PR Pro Tips: Leveraging Community Events as PR Opportunities

Nate Martinez, owner and agent at RE/MAX Professionals, is always eager to jump on a media opportunity. Whether discussing regional housing trends or providing spring selling tips, he is ready to share his insights. Nate’s knowledge of the Phoenix area, combined with this his quick turnaround and open availability to speak with media, makes him an ideal candidate for press interviews. He recently landed a three-part series on KTVK-TV in Phoenix discussing a variety of housing trends including tips for navigating the current market and the best ways to stage one’s house before selling.

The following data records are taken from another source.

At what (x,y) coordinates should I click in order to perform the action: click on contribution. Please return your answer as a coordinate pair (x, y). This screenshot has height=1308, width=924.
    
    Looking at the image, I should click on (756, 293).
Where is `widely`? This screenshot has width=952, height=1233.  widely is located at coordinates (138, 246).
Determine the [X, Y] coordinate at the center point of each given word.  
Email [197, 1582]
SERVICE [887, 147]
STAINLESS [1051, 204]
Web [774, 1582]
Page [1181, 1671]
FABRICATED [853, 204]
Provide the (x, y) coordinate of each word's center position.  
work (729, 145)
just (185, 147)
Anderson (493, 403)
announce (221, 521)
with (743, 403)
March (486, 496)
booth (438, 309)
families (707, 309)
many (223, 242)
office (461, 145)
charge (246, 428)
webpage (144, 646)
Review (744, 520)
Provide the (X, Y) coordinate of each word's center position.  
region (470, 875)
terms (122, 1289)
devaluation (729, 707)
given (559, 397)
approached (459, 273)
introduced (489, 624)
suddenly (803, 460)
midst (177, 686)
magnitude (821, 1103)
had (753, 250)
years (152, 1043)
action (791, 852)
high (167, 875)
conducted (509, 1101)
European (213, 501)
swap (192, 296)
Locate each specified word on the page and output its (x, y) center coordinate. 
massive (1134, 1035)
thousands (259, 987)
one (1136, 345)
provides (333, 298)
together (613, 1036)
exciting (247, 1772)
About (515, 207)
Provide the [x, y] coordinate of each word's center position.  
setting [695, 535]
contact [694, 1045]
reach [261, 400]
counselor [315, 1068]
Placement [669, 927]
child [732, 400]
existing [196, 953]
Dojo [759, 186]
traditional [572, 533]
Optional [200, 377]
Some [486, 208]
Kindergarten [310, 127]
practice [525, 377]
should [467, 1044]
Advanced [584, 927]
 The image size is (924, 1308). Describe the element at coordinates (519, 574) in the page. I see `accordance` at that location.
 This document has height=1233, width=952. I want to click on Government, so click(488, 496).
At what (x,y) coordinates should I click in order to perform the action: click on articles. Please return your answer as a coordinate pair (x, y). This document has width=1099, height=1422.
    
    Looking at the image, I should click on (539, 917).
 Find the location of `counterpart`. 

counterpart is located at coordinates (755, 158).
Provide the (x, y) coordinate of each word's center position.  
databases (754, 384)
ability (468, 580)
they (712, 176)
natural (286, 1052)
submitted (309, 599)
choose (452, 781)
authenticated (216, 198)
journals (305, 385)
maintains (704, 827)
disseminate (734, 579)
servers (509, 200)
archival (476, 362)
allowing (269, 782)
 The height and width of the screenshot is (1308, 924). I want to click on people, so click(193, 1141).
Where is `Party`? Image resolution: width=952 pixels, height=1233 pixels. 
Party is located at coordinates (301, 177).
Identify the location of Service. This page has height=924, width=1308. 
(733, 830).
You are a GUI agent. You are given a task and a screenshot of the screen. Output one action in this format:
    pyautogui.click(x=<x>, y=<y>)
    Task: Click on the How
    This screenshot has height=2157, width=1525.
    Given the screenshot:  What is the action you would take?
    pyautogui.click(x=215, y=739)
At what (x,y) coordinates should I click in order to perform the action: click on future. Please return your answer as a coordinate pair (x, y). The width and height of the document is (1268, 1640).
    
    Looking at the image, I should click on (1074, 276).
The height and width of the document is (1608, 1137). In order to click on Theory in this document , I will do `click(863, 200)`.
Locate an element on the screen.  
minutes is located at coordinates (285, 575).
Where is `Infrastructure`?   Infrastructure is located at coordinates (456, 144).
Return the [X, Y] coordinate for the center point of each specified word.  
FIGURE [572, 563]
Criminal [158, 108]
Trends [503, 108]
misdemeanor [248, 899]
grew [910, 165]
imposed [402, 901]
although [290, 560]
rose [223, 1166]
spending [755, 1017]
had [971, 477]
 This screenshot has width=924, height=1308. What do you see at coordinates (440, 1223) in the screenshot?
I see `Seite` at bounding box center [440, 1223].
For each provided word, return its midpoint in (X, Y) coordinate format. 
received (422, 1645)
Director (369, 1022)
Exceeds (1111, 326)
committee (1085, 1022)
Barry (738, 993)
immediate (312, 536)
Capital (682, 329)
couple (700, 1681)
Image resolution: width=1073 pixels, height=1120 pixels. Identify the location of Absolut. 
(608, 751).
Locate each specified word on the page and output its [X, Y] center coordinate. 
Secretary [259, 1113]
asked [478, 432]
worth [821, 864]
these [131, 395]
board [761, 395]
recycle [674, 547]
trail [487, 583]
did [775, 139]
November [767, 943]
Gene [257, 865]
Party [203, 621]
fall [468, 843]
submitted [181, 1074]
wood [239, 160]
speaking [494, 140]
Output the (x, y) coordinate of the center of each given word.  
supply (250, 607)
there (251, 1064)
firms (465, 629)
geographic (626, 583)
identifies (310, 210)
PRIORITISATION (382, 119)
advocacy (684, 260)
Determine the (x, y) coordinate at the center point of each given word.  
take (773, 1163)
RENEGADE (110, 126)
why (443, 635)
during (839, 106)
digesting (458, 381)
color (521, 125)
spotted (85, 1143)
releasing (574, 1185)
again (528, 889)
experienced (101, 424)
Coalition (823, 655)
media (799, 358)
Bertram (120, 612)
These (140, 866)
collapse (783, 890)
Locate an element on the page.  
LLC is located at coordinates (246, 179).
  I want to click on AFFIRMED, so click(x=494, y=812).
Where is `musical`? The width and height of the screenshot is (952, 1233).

Strategies to Leverage Community Events as PR Opportunities

Community events are perfect opportunities for you to engage with media as local stories are of great interest to the city’s newspapers and broadcast stations. They present a chance for you to engage with press before, during and after the event to maximize your likelihood of securing media coverage. Here are five tips to create PR opportunities at your next community event

  • Is It Newsworthy?

    • Every week there are several events happening around a community but in order to make sure the press will be interested in attending, you’ll first have to consider if your RE/MAX event is big enough for the media to want to cover. Office openings, seminars, and small community meetings don’t usually make the cut for media presence. However, large-scale fundraising events like auctions or donations to the local Children’s Miracle Network (CMN) hospital do have the clout to attract the press.
  • Spread The Word

    • Prior to the event, make sure you are spreading the word far and loud. Post on community calendars run by local news sites, hang fliers at local establishments and place ads in newspapers or community magazines. To ensure you are reaching your target attendees, allocate your budget to run ads where they are more likely to be seen. For example, if you’re looking to attract families place advertisements in the local community newspapers.
  • Engage With Media

    • There are two opportunities for you to engage press with media ahead of time. Before the event, determine if there is a larger community story that can be told and pitched out to media ahead of time. For example, if your office supports a certain cause or person with a tie to the community then that can be of interest to reporters. Secondly, about three weeks prior to the event begin inviting media to attend. Be sure to be persistent as reporters tend to lock in their attendance a few days prior to the event. Also, stay on top of broadcast newsdesks to ensure your event is on their radar and plan to call them the day of to confirm/lock in any crew that might be available.
  • Pick A Point Of Contact

    • Events have a lot of moving parts so it is essential that there is one person designated as the media contact. They need to be able to connect media with the correct spokespeople onsite, answer questions and help crews capture key video footage or photos from the event.
  • Follow-Up With Photos

    • Even if press can’t make it out to your event that doesn’t mean you’ve missed your window of opportunity for promotion. Send relevant reporters, smaller community newspapers and photo desks the top two or three photos, with captions, within 24 hours. This increases your chances of post-event coverage.